Oh the joy of solitude. Oh the pain of solitude.
She’s seen whole weeks swallowed up in loneliness, in which the darkest rooms have been the most crowded ones. She’s longed to link arms with people, but has often recoiled in fear, scratching out spaces just big enough for one and crawling into them.
That sort of darkness, though, is fading into dawn. Her box of treasures is filling, filling, filling with the gems found in moments and evenings, found in people: That time she stopped to pick up tickets and stayed for four hours; that night walking almost aimlessly through downtown Denver after the game; the many times of sitting around dining room tables and coffee shop tables and restaurant tables. In short, those moments of truly seeing and being seen, of freedom and flung-open doors and hands that reach back.
But how do you know when you’ve woven your story too deeply into someone else’s? When you don’t know what your purpose is apart from them?

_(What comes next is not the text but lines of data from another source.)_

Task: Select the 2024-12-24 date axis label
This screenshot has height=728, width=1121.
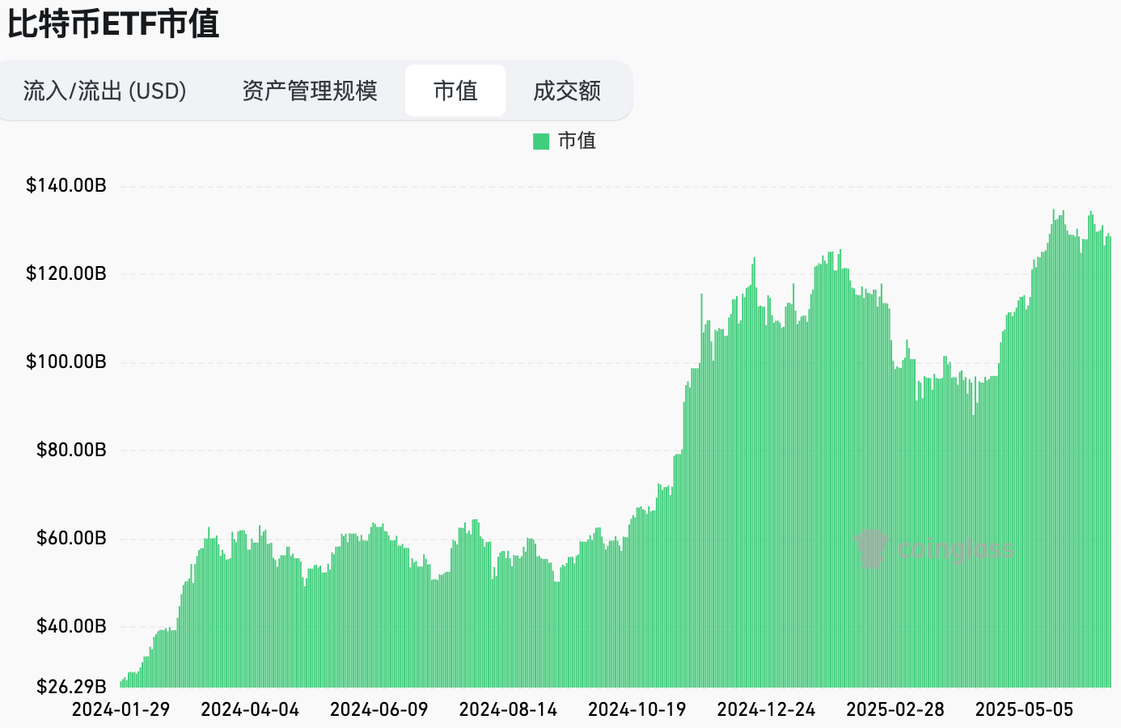Action: click(x=766, y=709)
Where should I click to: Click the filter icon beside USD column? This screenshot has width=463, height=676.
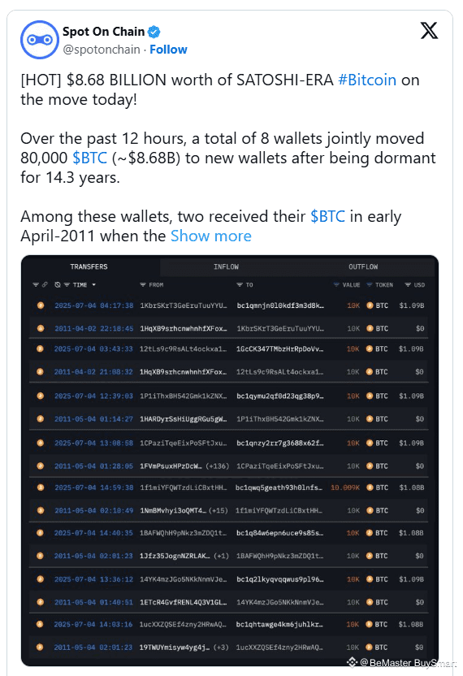[408, 285]
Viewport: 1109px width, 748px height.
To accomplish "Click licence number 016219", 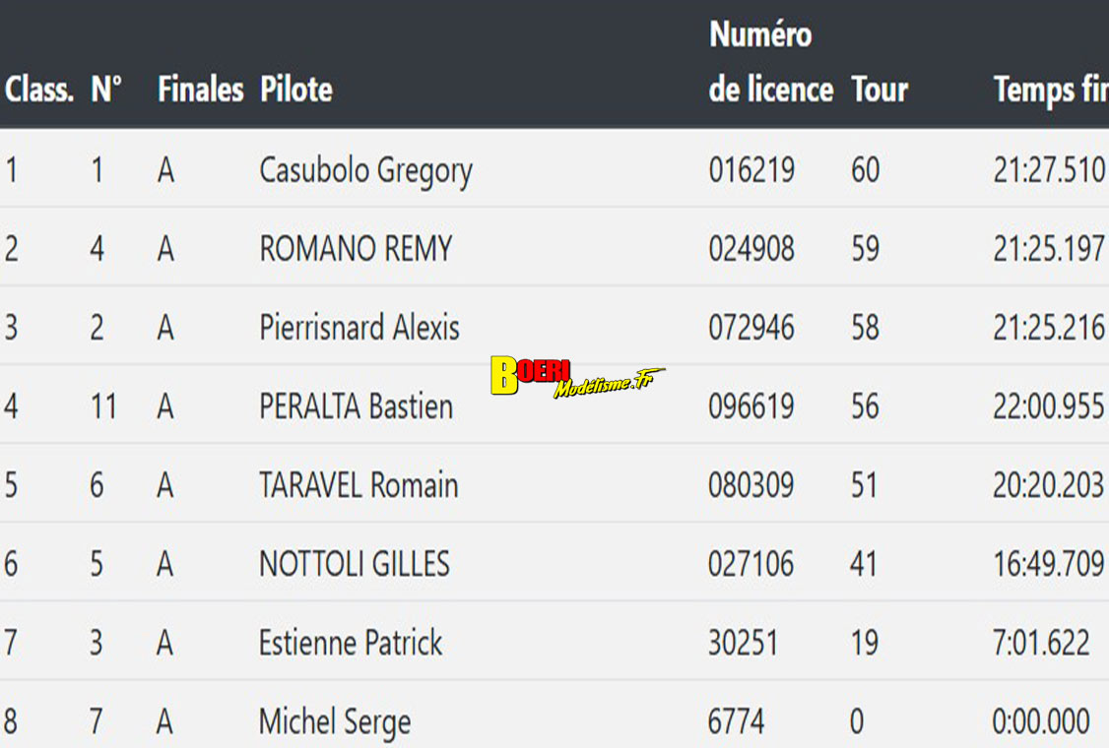I will point(750,170).
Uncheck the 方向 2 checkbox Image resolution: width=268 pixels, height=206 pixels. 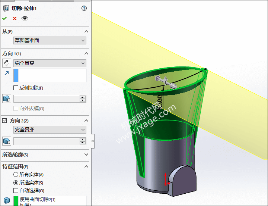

Nine hours in the office Tuesday, Wednesday, Thursday, Friday. Three days of structure and spontaneity, static and movement, but all with an undercurrent of restlessness.
In the quest to uncover the truest, oldest imprints in the clay of herself, she keeps coming back to three words. Sometimes they seem to drip with magic; sometimes they seem like just words:
Write. Speak. Teach.
And behind those, behind everything, beats the most mysterious, frustrating, and confusing word of all … but the word that just might hold the deepest magic:
Jesus.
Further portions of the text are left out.